* [ASSIGNMENT A]:
Answer these questions from the NIH passage:
(i) At what average yearly rate did the inflation-adjusted NIH budget grow from 1960 to 1998?
(ii) What was the NIH research-grant proposal success rate in 2014?
(iii) What should the production of new graduate students reflect?
* [ASSIGNMENT B]: Quote the NIH passage from "In addition to" up to and including "pre-dating the sequester.".

* [EXCERPT]:
==========

To a large extent, Collins’s testimony focused on the effects of the sequester, the across-the-board budget cuts implemented in 2013. However, these recent burdens need to be placed in a broader context. The chart below shows the growth in the NIH budget from 1960 to 2014 in both current dollars and in real dollars adjusted for inflation. The inflation-adjusted NIH budget grew at an average rate of almost 9 percent a year from 1960 to 1998. Beginning in 1999, congressional enthusiasm for biomedical research investments resulted in very high annual growth rates for the NIH budget ranging from 14 to 16 percent through 2003 known as the NIH budget doubling. But after 2003, the inflation-adjusted value of the NIH’s budget declined by over 20 percent.

The wild fluctuations in the NIH budget over the past two decades are a problem in their own right, independent of the burdens imposed by sequestration. Sound research and development planning in universities and in industry requires predictability, like with any long-term investment.

In addition to the funding crisis, Collins noted that the NIH is experiencing a research-grant proposal crisis. NIH’s research-grant proposal success rate is the share of reviewed grant applications that receive funding. In 2014, the success rate was 18 percent, down 27 percentage points from its 1974 peak of 45 percent. Success rates this low are demoralizing to early-career and established biomedical researchers alike and make it extremely difficult to provide stable funding for laboratories. Collins naturally tied these low rates to the recent troubles of the NIH budget. However, the decline in proposal success rates is a decades-old phenomenon, long pre-dating the sequester.

The problems facing the NIH are not fundamentally rooted in the congressional appropriations process; they are a consequence of the structure of the biomedical research workforce itself. Since graduate students make up a substantial share of the research workforce, any increase in funding (such as the 1999-2003 doubling) brings with it a large increase in the number of graduate students. These students enter their research careers several years later (as funding levels off) and are often unable to successfully compete for their own grants, exacerbating the original crisis.

Responding to Collins’s very real funding concerns with another dramatic investment in the NIH is likely to replicate the same dynamic of overproducing graduate students to staff existing labs. As long as the production of new graduate students is tightly coupled with biomedical research, even stable growth in research funding will result in a declining grant acceptance rate over time. A permanent resolution of the NIH’s troubles would require a stable budget environment, but even more important, it would require fundamental reforms in the way the scientific enterprise is structured in the United States. The production of new graduate students should reflect the career prospects of graduates rather than the staffing requirements of research laboratories.

==========

Pixel coordinate grounding data

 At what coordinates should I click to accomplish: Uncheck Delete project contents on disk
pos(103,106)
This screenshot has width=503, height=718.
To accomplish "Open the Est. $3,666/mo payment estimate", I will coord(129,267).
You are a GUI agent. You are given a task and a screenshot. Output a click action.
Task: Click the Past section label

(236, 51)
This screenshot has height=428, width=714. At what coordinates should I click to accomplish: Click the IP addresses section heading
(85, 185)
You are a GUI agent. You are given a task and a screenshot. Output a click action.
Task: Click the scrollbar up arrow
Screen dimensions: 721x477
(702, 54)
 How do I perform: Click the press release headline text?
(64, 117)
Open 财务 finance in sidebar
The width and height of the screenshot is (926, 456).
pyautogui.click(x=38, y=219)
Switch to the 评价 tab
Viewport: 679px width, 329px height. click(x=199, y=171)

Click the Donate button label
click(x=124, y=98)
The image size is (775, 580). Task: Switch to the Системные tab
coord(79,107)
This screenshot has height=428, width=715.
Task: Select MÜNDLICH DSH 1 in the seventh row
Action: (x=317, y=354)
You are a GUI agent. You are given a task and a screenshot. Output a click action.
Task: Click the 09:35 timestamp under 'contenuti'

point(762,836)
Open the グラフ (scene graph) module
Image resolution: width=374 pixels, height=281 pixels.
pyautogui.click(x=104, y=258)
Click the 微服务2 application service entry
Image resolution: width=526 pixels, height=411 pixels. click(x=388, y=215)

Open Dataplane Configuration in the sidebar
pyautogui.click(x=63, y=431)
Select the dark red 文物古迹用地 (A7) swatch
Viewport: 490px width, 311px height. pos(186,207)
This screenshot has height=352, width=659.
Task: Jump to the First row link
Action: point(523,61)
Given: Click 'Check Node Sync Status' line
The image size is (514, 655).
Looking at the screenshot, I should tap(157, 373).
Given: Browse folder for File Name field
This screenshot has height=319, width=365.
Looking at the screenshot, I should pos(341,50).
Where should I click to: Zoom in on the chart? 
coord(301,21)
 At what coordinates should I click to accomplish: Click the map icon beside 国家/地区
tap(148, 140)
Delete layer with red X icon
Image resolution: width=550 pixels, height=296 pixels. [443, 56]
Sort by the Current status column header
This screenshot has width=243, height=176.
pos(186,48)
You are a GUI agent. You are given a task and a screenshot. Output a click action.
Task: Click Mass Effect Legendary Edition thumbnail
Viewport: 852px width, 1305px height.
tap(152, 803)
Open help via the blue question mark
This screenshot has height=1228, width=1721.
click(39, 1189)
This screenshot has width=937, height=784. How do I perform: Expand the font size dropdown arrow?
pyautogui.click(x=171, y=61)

==========

* [WRITTEN RESPONSE A]:
(i) Almost 9 percent a year.
(ii) 18 percent.
(iii) The career prospects of graduates rather than the staffing requirements of research laboratories.

* [WRITTEN RESPONSE B]:
In addition to the funding crisis, Collins noted that the NIH is experiencing a research-grant proposal crisis. NIH’s research-grant proposal success rate is the share of reviewed grant applications that receive funding. In 2014, the success rate was 18 percent, down 27 percentage points from its 1974 peak of 45 percent. Success rates this low are demoralizing to early-career and established biomedical researchers alike and make it extremely difficult to provide stable funding for laboratories. Collins naturally tied these low rates to the recent troubles of the NIH budget. However, the decline in proposal success rates is a decades-old phenomenon, long pre-dating the sequester.